Now she’s 11: a tween. (Cue screeching “Friday the 13th” horror flick music here.) And on top of all the changes I see in her physically—as much as those alone make me want to press on her chest and butt and invert everything that’s trying to poke out and shape up—I also see changes in her emotionally, too. About six months ago, she started to ask for and about you. Wanting to call you. Leaving you voicemail after unanswered voicemail. Emailing and texting. Receiving little feedback from your end. I know because I watched the expression drain from her face time and time again after she checked the phone log and didn’t see your number there or scurried to look through a message-less email inbox. Then one day, she came home with the illest attitude ever, which stretched into days. I was worried. I thought someone had touched her, maybe, or was bullying her at school and she was acting out. I pressed her every day to tell me what was wrong. Finally, finally, after three or so excruciatingly sulky days, she blurted out “You’re keeping me from my dad!”
I was taken aback because I’ve actually always facilitated what little relationship you two have ever had. How many miles did I put on my little Civic jetting back and forth between Pennsylvania and Brooklyn or Philly or Delaware or wherever you wanted her to be so that she could know not only you, but your family down to the cousins twice and thrice removed? Somewhere—hmm, I dunno where—but somewhere she got the idea that I was keeping you two apart.
You and I both know that ain’t even close to true.

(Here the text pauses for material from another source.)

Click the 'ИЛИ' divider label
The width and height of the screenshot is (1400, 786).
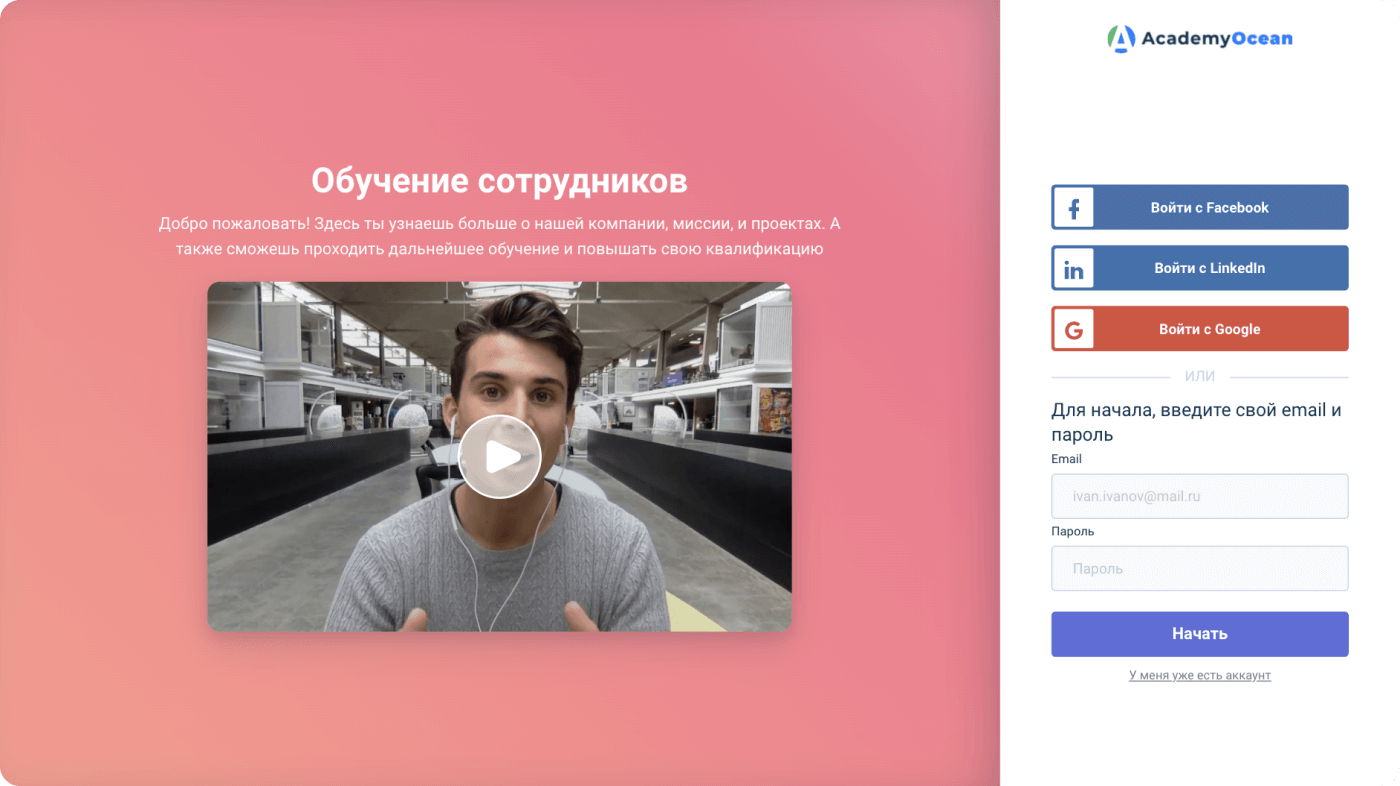click(x=1200, y=376)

But that’s all ancient Egypt. The present is today. Starting now, I want you to step up. You’ve had an 11-year vacation from any real responsibility in raising this child. You’ve abstained from any painstaking decision-making, from the minute (like when I decided to lock her hair) to the major (like when I was shopping for the best replacement school after that public charter failure). Some girls fare well without a father in their lives—I’m one of them. But every individual, every child is a different case with different needs and this little girl is needing her father. I’ve surrounded her with positive male role models from my boyfriend to family members to good brothers at church, but nothing—nothing—can replace, for her at least, the presence of her flesh-and-blood father. I’m afraid the hoops you’re making her jump to nurture the relationship that should come naturally is the same kind of B.S. she’ll accept from boyfriends in the future. By making her chase you, her “daddy,” you’re demonstrating how she’ll have to pursue men in her future. It’s unhealthy, it’s inconsiderate and it’s unfair.

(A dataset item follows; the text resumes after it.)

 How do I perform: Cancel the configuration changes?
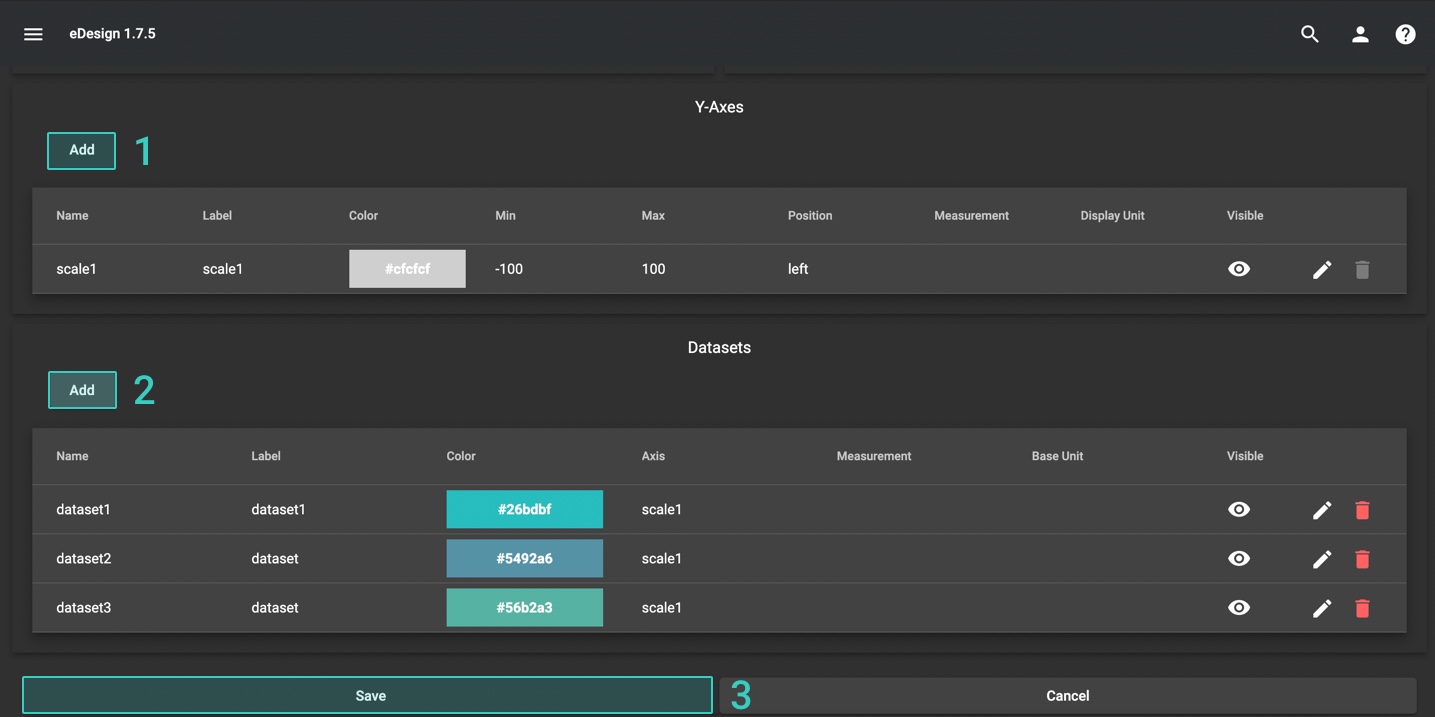point(1067,695)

Remember when we agreed that because you didn’t have an active relationship with your father and I never laid eyes on mine at all that we would make sure this child that we created together, even though we were really young, would have all the benefits of a bond with both parents? So far, that hasn’t happened. And I don’t know if it’s because your family and I both avoid confrontation with you or because it’s just been easier to pick up your slack and do it myself, or if it’s because you’re a man who has the social and cultural green light to get away with just about anything (because if this behavior was coming from me, my name would be mud in every mouth that spoke it).

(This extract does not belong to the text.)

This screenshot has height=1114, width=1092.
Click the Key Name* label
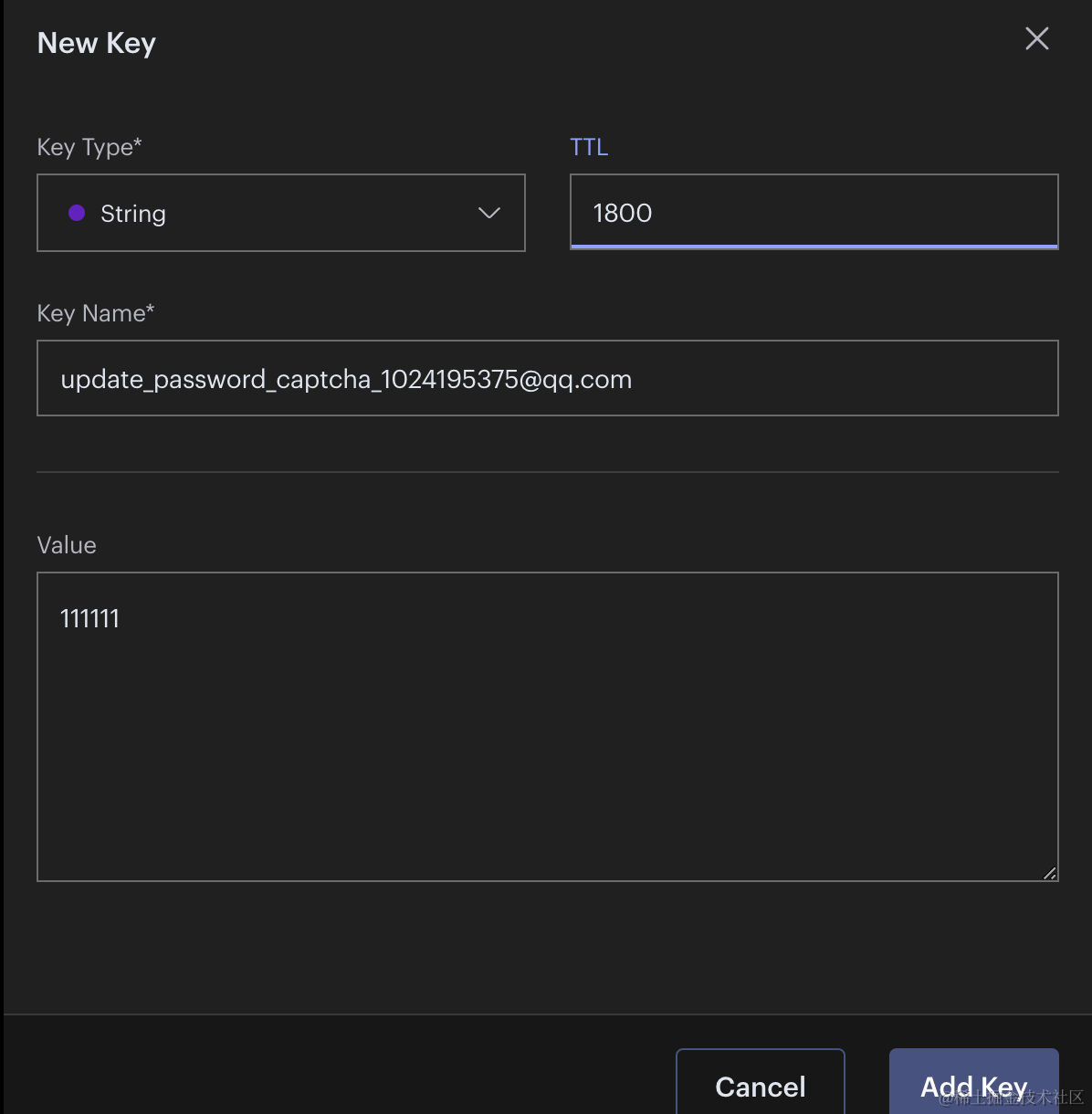point(96,313)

For whatever reason, you’ve been able to shake off any kind of accountability to her, and with a snooty attitude of entitlement at that. Until now, you’ve been able to be selective, to pick and choose when you feel like seeing her and when you feel like being bothered. An iTunes gift card and a trip to Claire’s don’t equal parenting. Never did. So I’m asking you now, today, to figure out how well you actually know your child. What’s her favorite color? What does she want to be when she grows up? What is she afraid of? Who does she look up to? If you can’t answer these questions, find out. Have a real conversation with her. Understand her. Appreciate her. Love on her. Don’t let your hatred for me—unwarranted as it may be—prevent you from being a blessing to her.
Be the man she needs you to be. I can be a lot of things to her, but I can’t be her father.